Abus de faiblesse et insanité d’esprit : le pénal ne tient pas le civil en l'état pour l’annulation du testament

La preuve de l’insanité d’esprit lors de la rédaction du testament doit être rapportée, même en cas de condamnation au pénal pour abus de faiblesse selon la Cour de Cassation, dans son Arrêt du 24 octobre 2012.

Dans cette affaire, la défunte avait établi un premier testament olographe en 1996 par lequel elle instituait l’une de ses nièces légataire universelle. Puis, en septembre 2003, elle avait révoqué son précédent testament en instituant une autre personne légataire universelle et avait céder à cette dernière et à son époux un immeuble d’habitation à un prix dérisoire. Ce couple avait également bénéficié de différents dons.

La défunte avait finalement été placée sous tutelle le 4 mai 2004 avant de décéder le 18 octobre 2004. Les actes qu’elle avait précédemment contractés avant sa mise sous protection juridique ont été contestés, en ce compris la vente et le dernier testament de 2003.

Au pénal, les deux membres du couple ont été déclarés coupables d’avoir, entre le 1er janvier 2003 et le 18 octobre 2004, frauduleusement abusés de la situation de faiblesse de la défunte et ils ont été condamnés à un an de prison avec sursis par jugement du Tribunal correctionnelle du 13 juin 2006.

Au civil, sur la base de ces élément et notamment le rapport d’expertise psychiatrique établi le 29 janvier 2004 au cours de l’instance pénale, la Cour d’appel avait considéré que la défunte ne pouvait manifester sa volonté lors de la rédaction du testament du 24 septembre 2003 et avait annulé ledit testament pour insanité d’esprit.

Mais la Cour de Cassation va casser cette décision, selon elle « en l’absence d’identité entre la question de la vulnérabilité soumise au juge pénal et celle de l’insanité d’esprit au moment de la rédaction du testament soumise au juge civil, l’autorité de la chose jugée par le tribunal correctionnel ne s’impose pas à la juridiction civile »

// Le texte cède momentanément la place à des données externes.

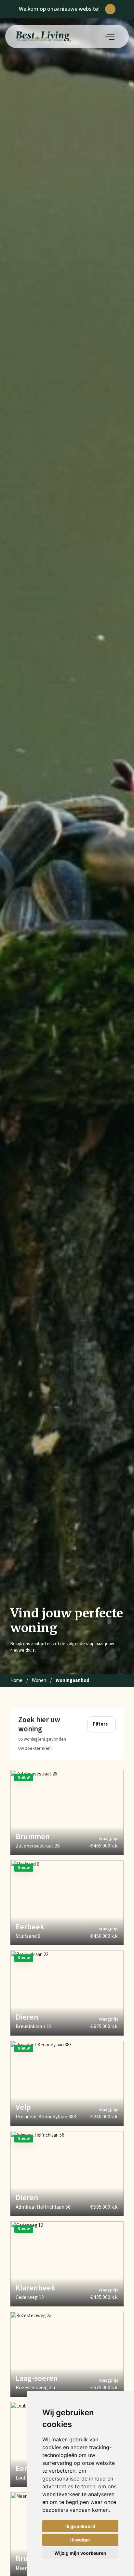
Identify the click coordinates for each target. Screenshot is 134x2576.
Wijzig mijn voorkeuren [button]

La Cour d’appel ne pouvait se contenter de reprendre les éléments du rapport d’expertise établi 4 mois après la rédaction du testament en cause, sans rechercher si l’insanité d’esprit était caractérisée à la date de la rédaction du testament du 24 septembre 2003.

Outre l’absence d’identité des deux questions, il faut également rappeler que depuis la modification de l’article 4 du Code de procédure pénale par la Loi du 5 mars 2007 tendant à renforcer l’équilibre de la procédure pénale, « le pénal ne tient plus le civil en l’état » (sauf  lorsque le préjudice invoqué au cours de l’action civile en réparation découle directement de l’infraction pénale).